DATA PROVIDED
..............................

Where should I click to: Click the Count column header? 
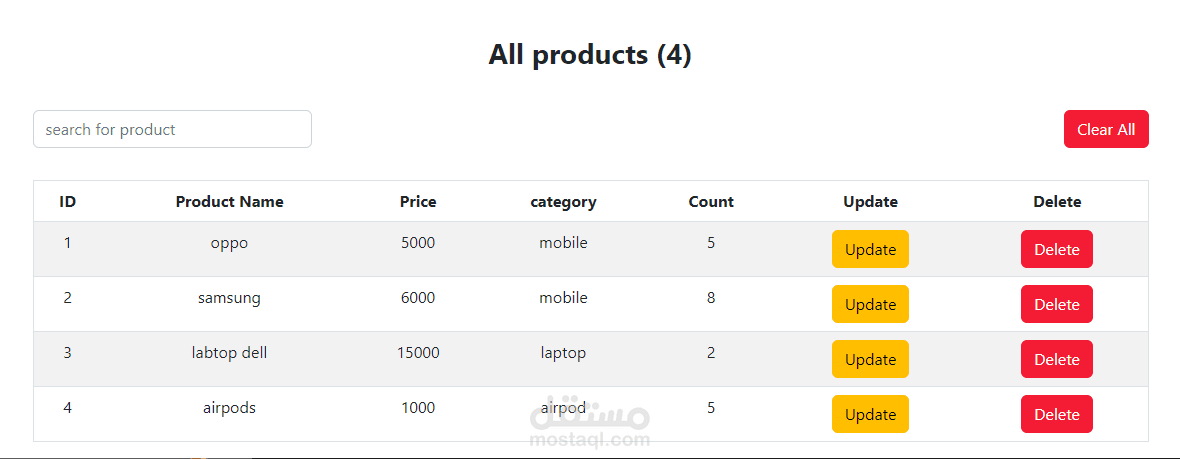711,202
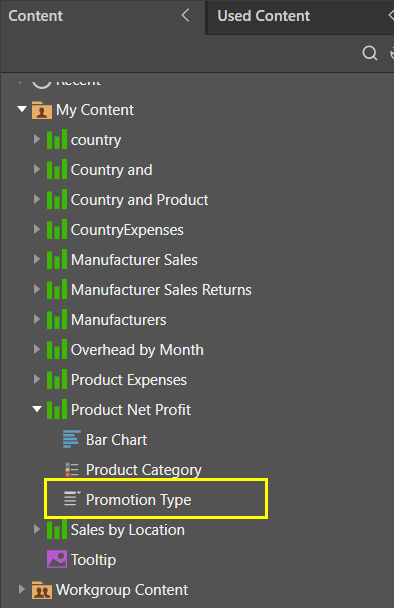
Task: Collapse the Product Net Profit item
Action: pyautogui.click(x=37, y=409)
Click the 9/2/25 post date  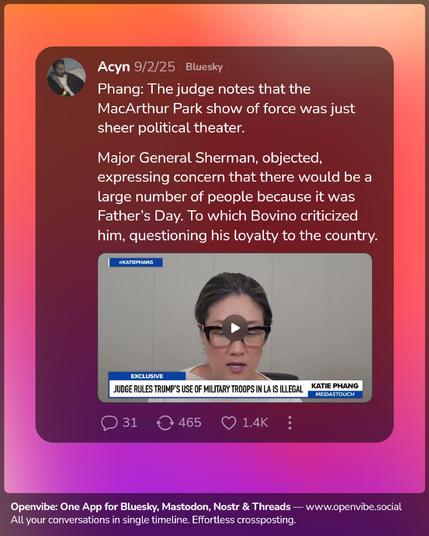pos(154,67)
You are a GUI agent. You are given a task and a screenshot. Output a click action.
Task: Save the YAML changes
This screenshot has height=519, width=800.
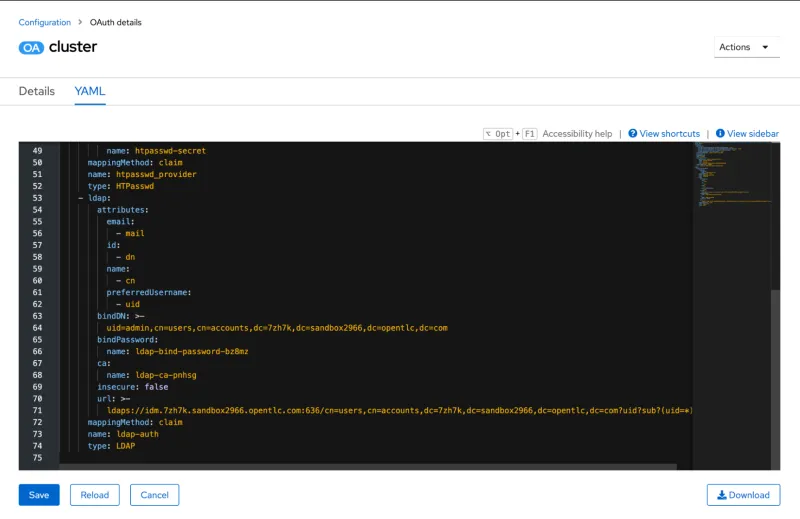click(x=39, y=495)
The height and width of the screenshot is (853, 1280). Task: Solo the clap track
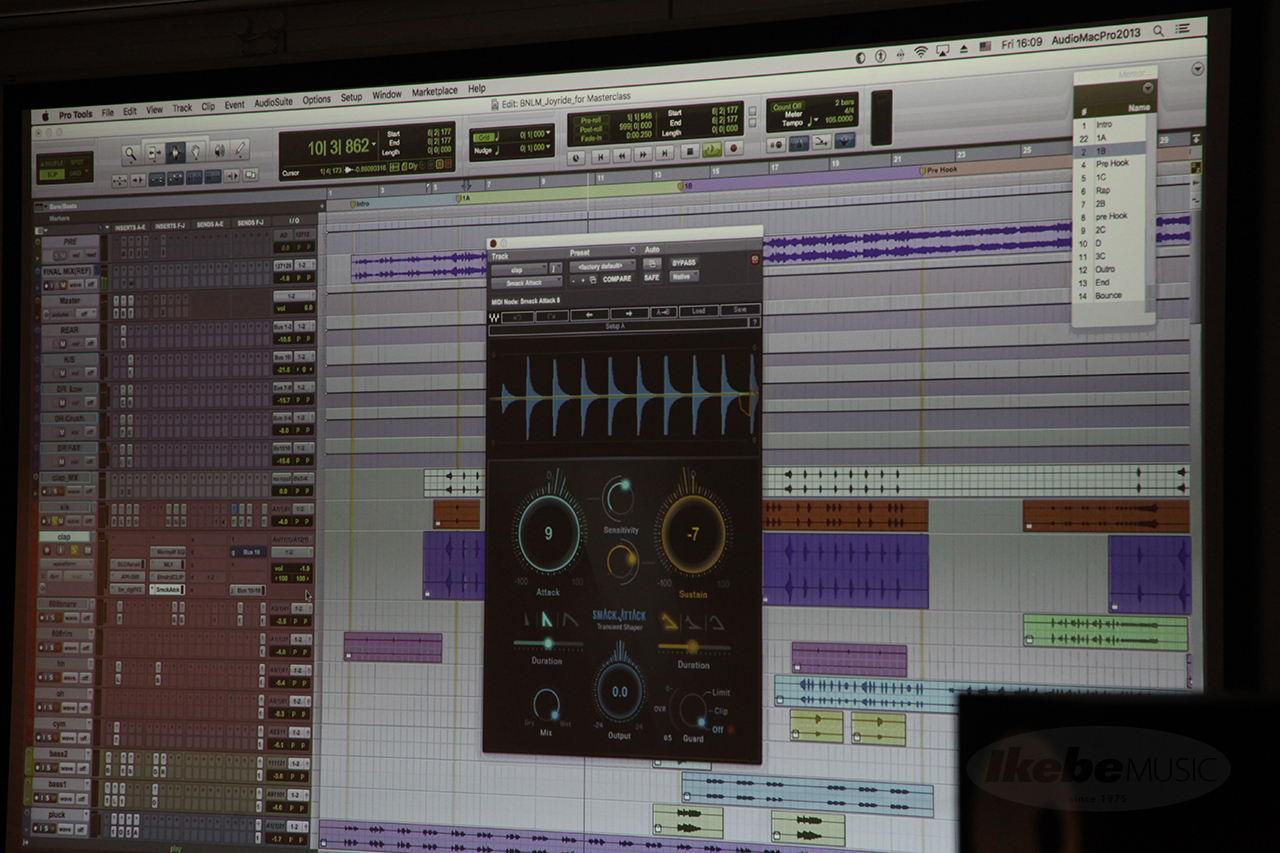pos(74,549)
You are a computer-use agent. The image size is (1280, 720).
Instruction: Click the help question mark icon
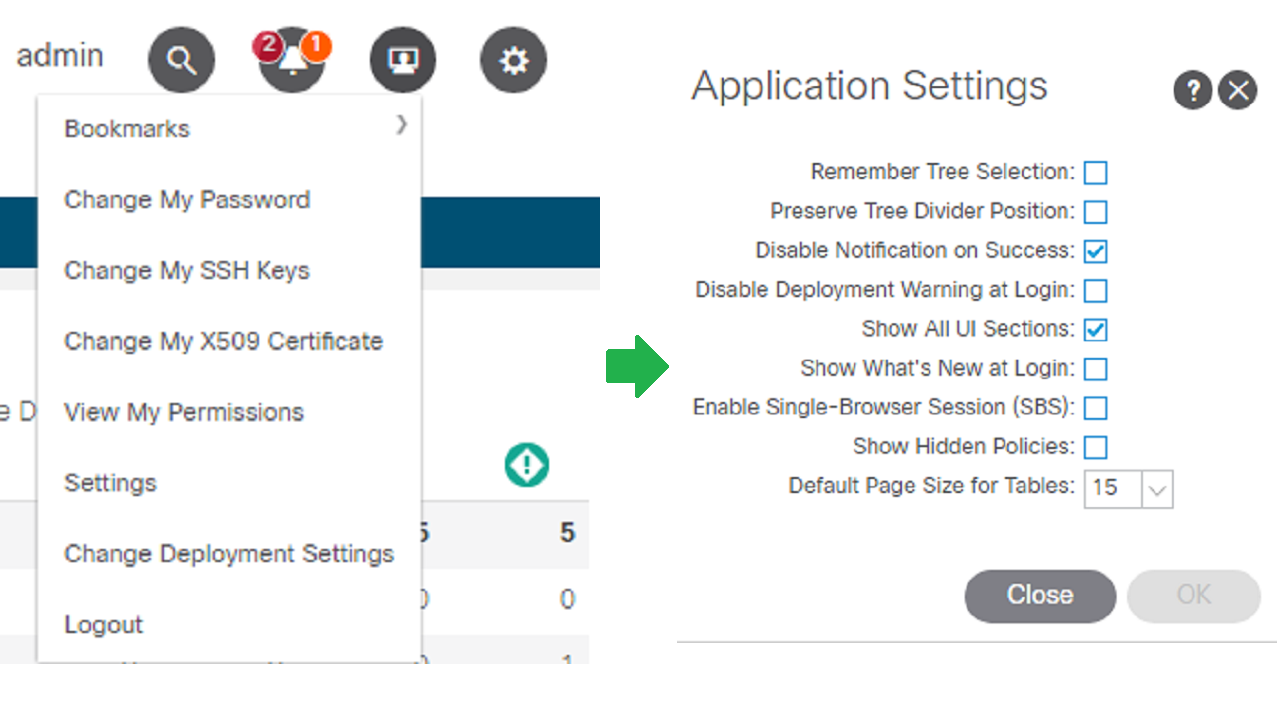click(x=1193, y=91)
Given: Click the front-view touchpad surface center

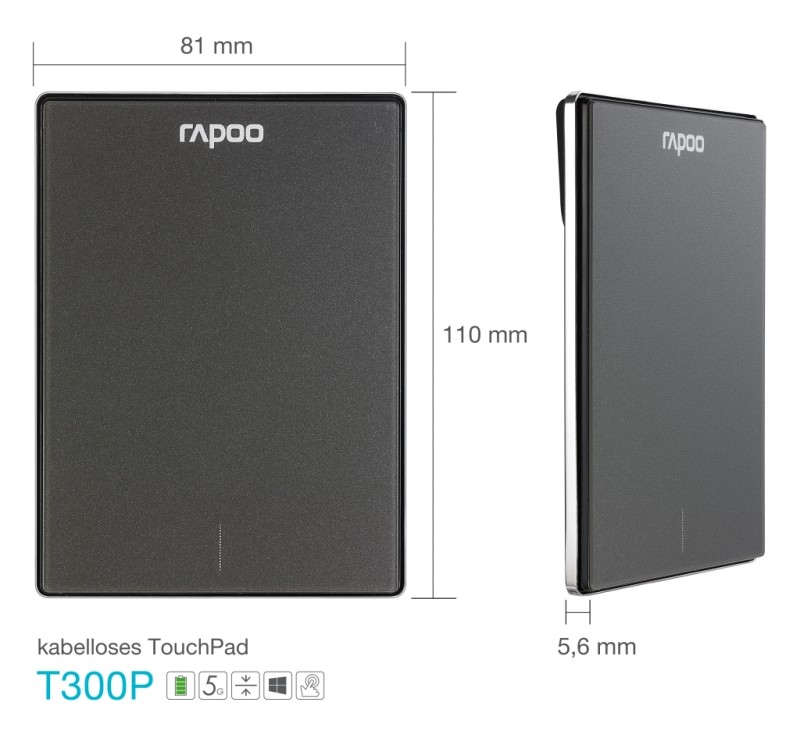Looking at the screenshot, I should (220, 345).
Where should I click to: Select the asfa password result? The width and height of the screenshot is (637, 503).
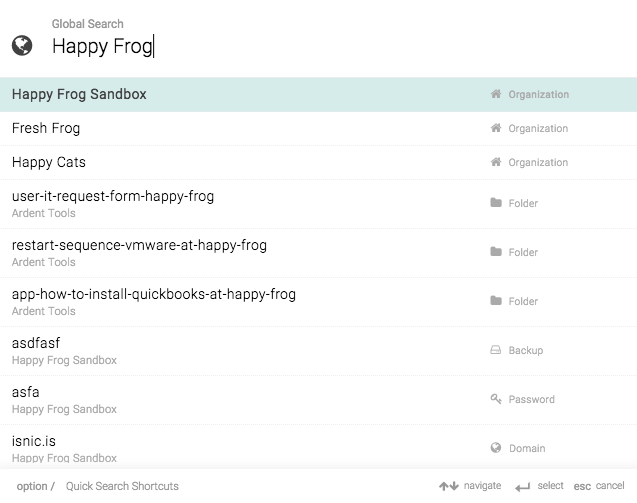(x=318, y=400)
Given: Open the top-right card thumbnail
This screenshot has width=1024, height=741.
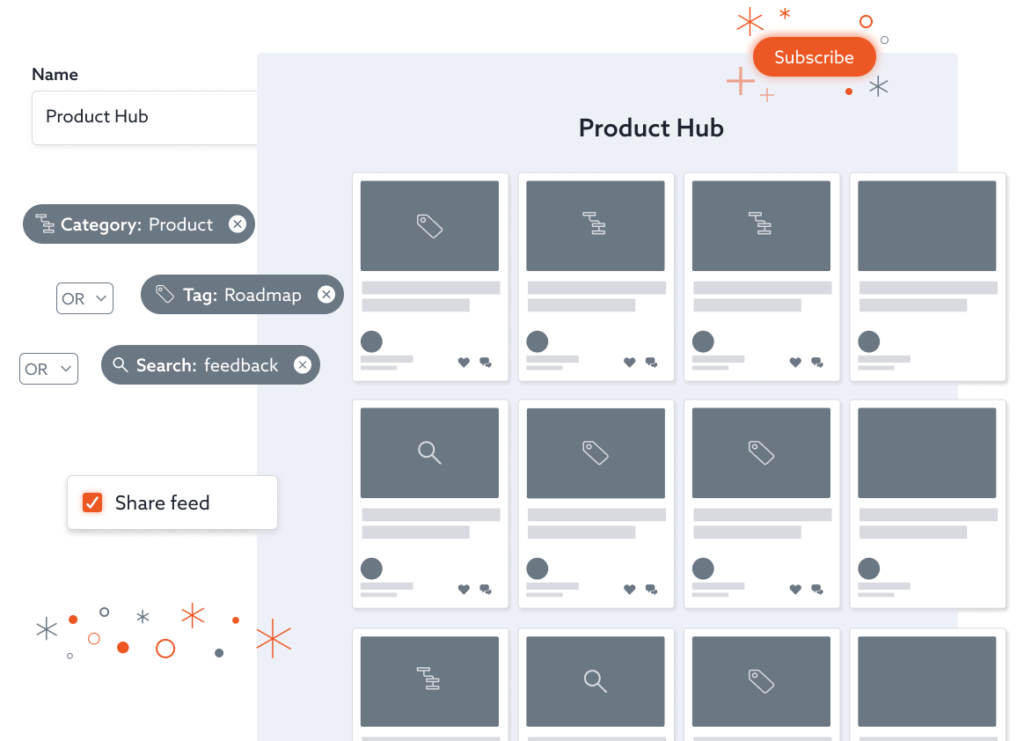Looking at the screenshot, I should (927, 226).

..............................

TASK TO CARRY OUT
Take the lines from the one that contains "You are a GUI" down to the last line of the listing above, both included, and set them down exactly, leaving out pictures.

SOLUTION TO THE EXERCISE
You are a GUI agent. You are given a task and a screenshot. Output a click action.
Task: Save the YAML changes
This screenshot has height=519, width=800.
click(x=39, y=495)
The height and width of the screenshot is (853, 1280). Task: Solo the clap track
pos(74,549)
You are a computer-use agent. The image size is (1280, 720).
Instruction: Click the help question mark icon
click(x=1193, y=91)
Given: Click the front-view touchpad surface center

Looking at the screenshot, I should (220, 345).
Where should I click to: Select the asfa password result? The width and height of the screenshot is (637, 503).
(x=318, y=400)
Given: Open the top-right card thumbnail
This screenshot has width=1024, height=741.
Looking at the screenshot, I should (927, 226).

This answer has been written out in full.